If it doesn't work after that then toss it away and get a new one.


----------



## gabytzu339 (Apr 21, 2017)

Here is an image of the key press map. For what it is worth, after 2 mins the keys stop spamming themselves and the keyboard works expect for 7 or 8 keys.


----------



## jboydgolfer (Apr 21, 2017)

Sucks that you tried to use it after getting water on it because that would've been a fix that time would've resolved.

 If this just happened I'd recommend you put the keyboard in a bag or container filled with rice or something that will remove the water from it and leave it for a few days. That's basically your best bet unless you have a time machine unfortunately. Just one of those situations that are bound to happen but suck nonetheless. Hopefully giving it time to dry out will fix the issue but you never now


----------



## gabytzu339 (Apr 21, 2017)

I am such a fool. I spilled coke several months ago, did the same thing cleaning-wise, and it worked after that.

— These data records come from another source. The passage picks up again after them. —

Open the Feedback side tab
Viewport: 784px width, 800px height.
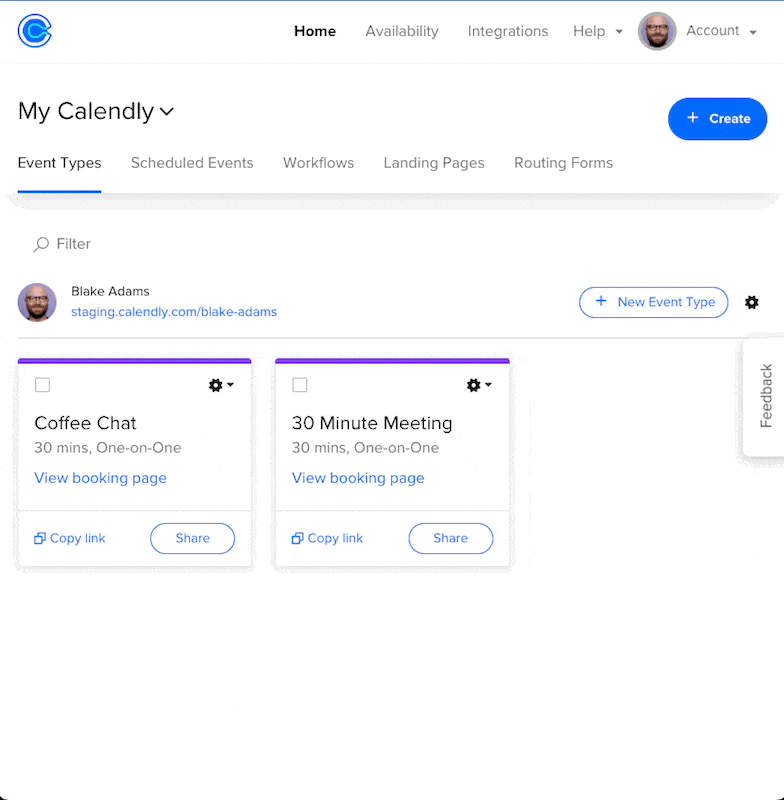pyautogui.click(x=765, y=396)
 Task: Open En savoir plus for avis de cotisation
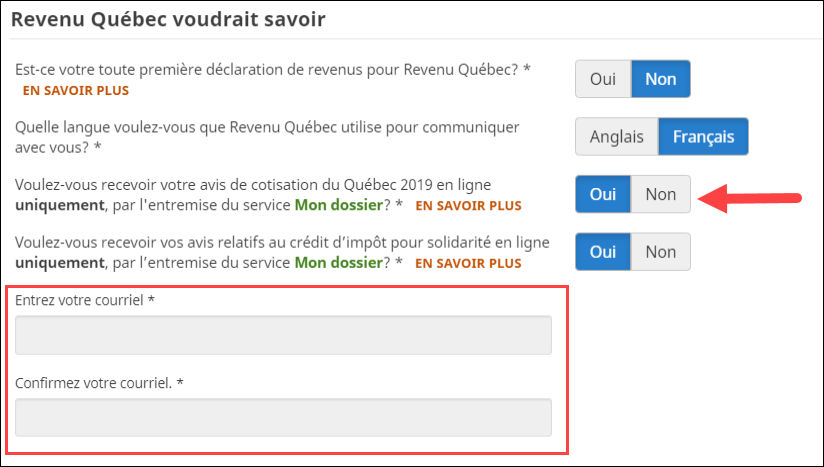point(468,206)
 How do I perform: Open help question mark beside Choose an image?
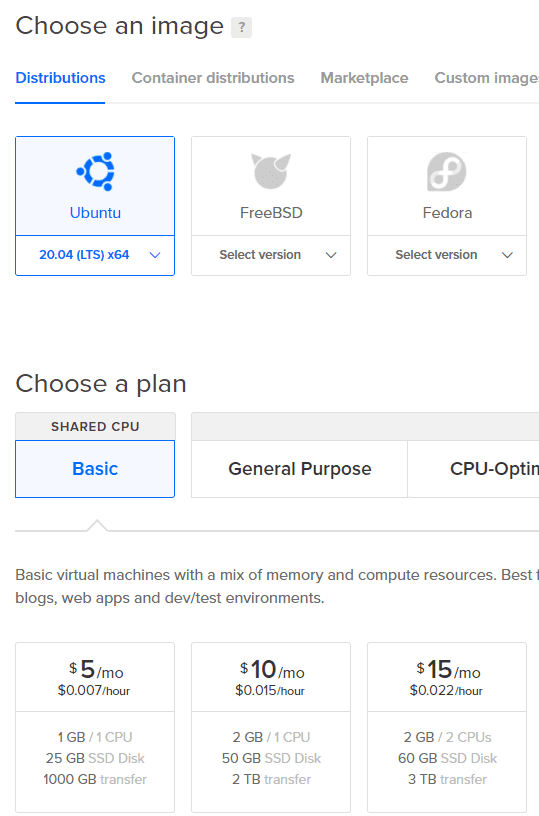point(241,27)
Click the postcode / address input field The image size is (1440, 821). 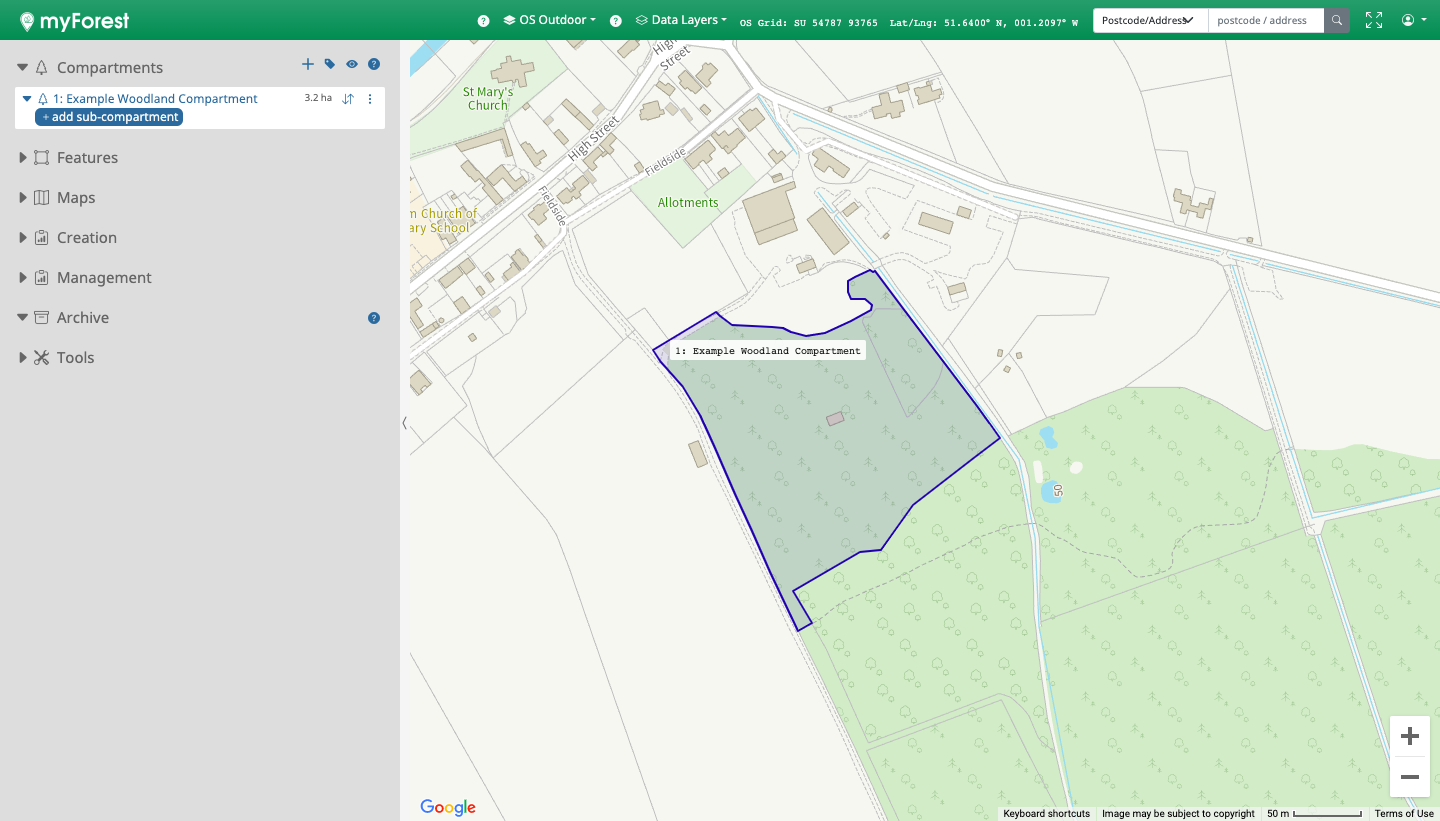pyautogui.click(x=1265, y=20)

Not to mention that back then the amount of liquid i spilled seemed bigger. I really did not think for a second it would cause me any trouble now, i cannot believe it did break like that. My uncle is an electrician, maybe he can do something. God i am so pissed off. That happened at 11pm like i was not gonna do much after, watch tv series maybe, i could definitely let it dry but i did not think for a second it would damage it.


----------



## gabytzu339 (Apr 22, 2017)

Must say i got really discouraged by some replies here but i'll just assume i got lucky since you all left me thinking there is little chance i can use it again. I placed it into a box and put rice all over and after 8 hours or so i plugged it back in and it works like a charm. Thank you all for help, i appreciate it, i was really hopeless.

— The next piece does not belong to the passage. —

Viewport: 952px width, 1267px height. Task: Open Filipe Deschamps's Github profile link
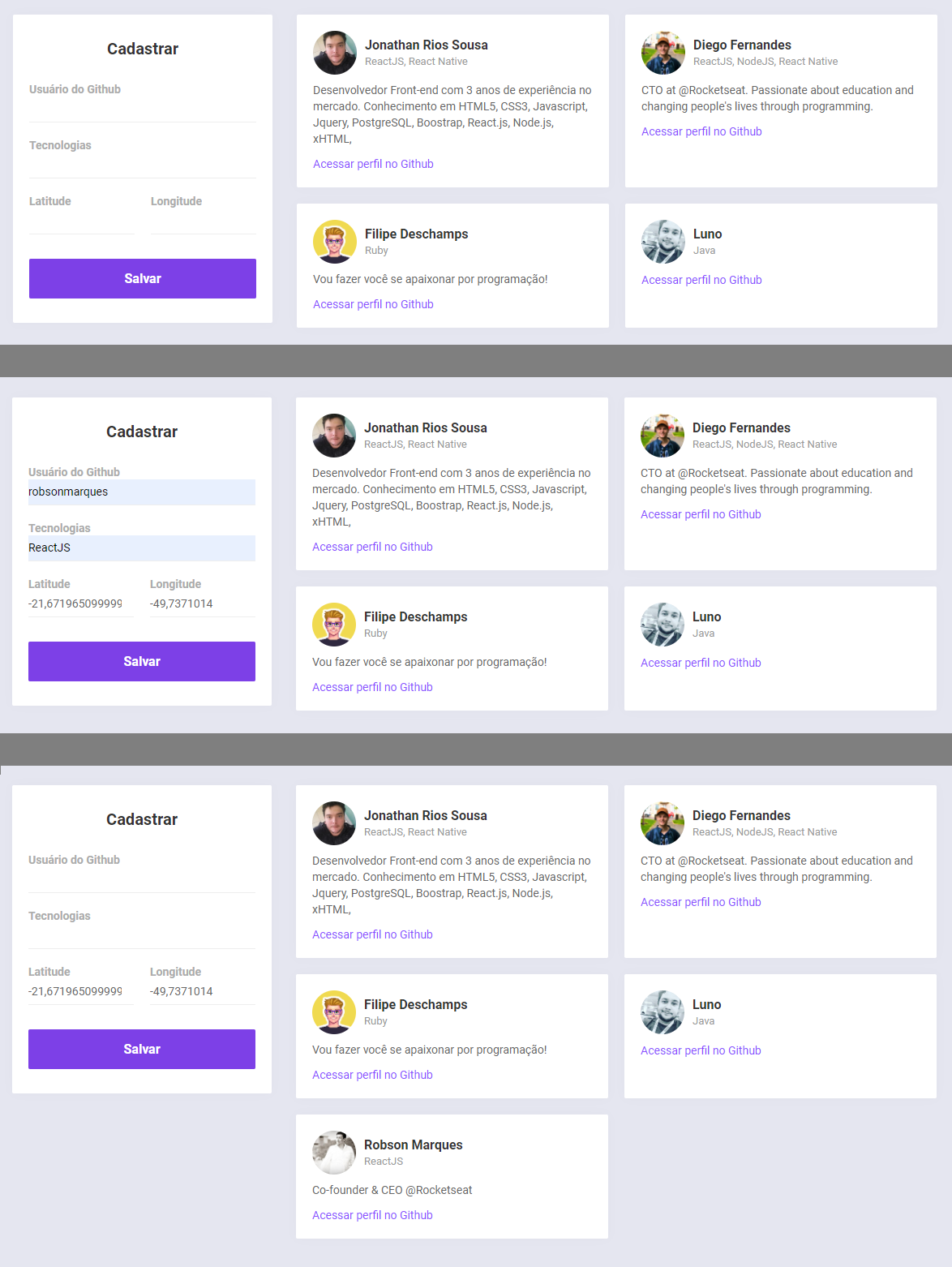(x=372, y=303)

OFF TOPIC: What can i do about the metalic noise on the larger keycaps (space, enter, shift). Pressing space is getting really annoying. The sound is exactly that one outlined here - 



   . On the exact same side.


----------



## jboydgolfer (Apr 22, 2017)

gabytzu339 said:


> Must say i got really discouraged by some replies here but i'll just assume i got lucky since you all left me thinking there is little chance i can use it again. I placed it into a box and put rice all over and after 8 hours or so i plugged it back in and it works like a charm. Thank you all for help, i appreciate it, i was really hopeless.
> 
> OFF TOPIC: What can i do about the metalic noise on the larger keycaps (space, enter, shift). Pressing space is getting really annoying. The sound is exactly that one outlined here -
> 
> ...




 See I knew it was worth a try. I'm glad it worked out for you bud





gabytzu339 said:


> What can i do about the metalic noise on the larger keycaps



nothing can be done afaik since its not a malfunction, but rather a result of stabilizers chosen for that KB by logitech.

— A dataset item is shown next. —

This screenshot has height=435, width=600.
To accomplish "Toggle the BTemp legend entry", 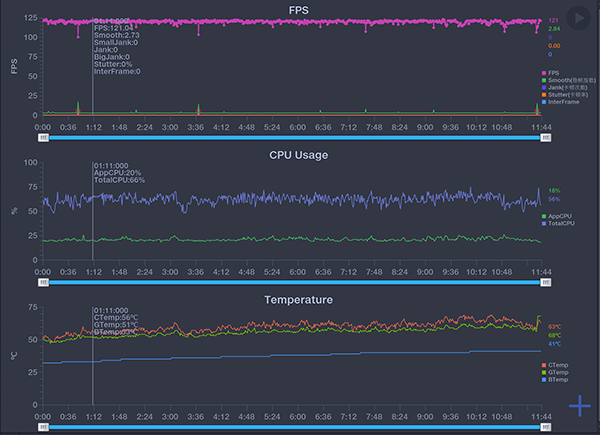I will click(x=556, y=379).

https://community.logitech.com/s/feed/0D53100005F6SdnCAF


----------



## Kanan (Apr 23, 2017)

Lay it on a heater to let it dry and use rice to let the rice suck the humidity out of it. Worked for me a few times. The 3rd time the keyboard died for good.


----------



## jboydgolfer (Apr 23, 2017)

Kanan said:


> Lay it on a heater to let it dry and use rice to let the rice suck the humidity out of it. Worked for me a few times. The 3rd time the keyboard died for good.





gabytzu339 said:


> *I placed it into a box and put rice all over* and after 8 hours or so i plugged it back in *and it works like a charm*. Thank you all for help,



he went that way. worked too


----------



## Kanan (Apr 23, 2017)

jboydgolfer said:


> he went that way. worked too


Oh shit, I should read more next time  glad it's fixed.


----------